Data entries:
::::
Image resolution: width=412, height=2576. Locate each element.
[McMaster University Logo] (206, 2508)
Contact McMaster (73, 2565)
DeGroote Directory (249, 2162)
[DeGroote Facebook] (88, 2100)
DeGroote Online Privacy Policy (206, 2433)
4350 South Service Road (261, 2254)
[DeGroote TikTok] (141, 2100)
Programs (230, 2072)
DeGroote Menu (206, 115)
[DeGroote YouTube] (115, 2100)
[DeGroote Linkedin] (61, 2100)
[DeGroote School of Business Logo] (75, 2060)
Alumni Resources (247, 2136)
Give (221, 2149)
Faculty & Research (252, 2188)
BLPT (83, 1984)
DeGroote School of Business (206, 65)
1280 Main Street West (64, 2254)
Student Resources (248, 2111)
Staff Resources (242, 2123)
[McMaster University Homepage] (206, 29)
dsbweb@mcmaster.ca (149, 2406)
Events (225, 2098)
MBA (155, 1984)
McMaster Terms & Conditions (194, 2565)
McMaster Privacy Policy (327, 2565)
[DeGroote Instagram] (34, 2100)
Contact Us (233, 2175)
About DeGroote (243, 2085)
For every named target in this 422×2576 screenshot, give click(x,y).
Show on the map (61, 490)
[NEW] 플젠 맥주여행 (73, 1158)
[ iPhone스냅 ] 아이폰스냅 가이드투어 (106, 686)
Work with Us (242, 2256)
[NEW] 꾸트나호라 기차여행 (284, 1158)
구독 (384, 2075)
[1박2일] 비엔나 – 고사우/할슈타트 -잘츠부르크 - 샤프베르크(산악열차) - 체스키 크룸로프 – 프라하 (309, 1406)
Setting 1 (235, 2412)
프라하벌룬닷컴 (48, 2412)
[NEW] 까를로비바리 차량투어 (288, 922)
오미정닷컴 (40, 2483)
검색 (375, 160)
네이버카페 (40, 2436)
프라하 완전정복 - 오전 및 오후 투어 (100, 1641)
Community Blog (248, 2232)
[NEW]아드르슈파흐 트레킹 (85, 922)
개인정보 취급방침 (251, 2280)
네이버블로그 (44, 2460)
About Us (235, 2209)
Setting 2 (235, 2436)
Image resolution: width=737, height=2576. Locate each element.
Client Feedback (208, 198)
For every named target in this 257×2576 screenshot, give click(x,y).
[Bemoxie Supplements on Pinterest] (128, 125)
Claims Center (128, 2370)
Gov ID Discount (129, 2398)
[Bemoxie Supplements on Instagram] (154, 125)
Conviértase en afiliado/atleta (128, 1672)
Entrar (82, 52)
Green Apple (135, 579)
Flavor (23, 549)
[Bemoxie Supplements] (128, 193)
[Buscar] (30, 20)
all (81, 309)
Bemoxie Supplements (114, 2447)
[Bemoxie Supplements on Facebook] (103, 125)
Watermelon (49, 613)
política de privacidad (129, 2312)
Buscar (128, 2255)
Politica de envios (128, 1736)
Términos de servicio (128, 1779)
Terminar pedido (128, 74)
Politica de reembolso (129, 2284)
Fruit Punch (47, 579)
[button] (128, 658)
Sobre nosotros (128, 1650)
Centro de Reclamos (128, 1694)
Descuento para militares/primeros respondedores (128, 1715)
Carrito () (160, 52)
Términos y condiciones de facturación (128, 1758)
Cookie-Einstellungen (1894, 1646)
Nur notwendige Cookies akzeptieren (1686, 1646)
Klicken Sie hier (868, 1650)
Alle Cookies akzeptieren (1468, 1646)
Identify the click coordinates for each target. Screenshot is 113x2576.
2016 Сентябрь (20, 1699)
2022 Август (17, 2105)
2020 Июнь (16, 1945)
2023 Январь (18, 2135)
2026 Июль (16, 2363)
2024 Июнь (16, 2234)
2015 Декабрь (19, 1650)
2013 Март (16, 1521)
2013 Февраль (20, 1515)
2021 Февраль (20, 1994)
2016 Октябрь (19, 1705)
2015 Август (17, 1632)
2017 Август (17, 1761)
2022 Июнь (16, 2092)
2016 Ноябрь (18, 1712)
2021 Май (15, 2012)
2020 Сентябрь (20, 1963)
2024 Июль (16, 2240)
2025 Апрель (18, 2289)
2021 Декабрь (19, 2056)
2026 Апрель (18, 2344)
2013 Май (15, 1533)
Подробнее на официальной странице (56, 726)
::::
TASK STATEMENT:
The expected result is a copy of each line in the records where "Business" appears.

OUTPUT FOR THIS TASK:
[DeGroote School of Business Logo] (75, 2060)
DeGroote School of Business (206, 65)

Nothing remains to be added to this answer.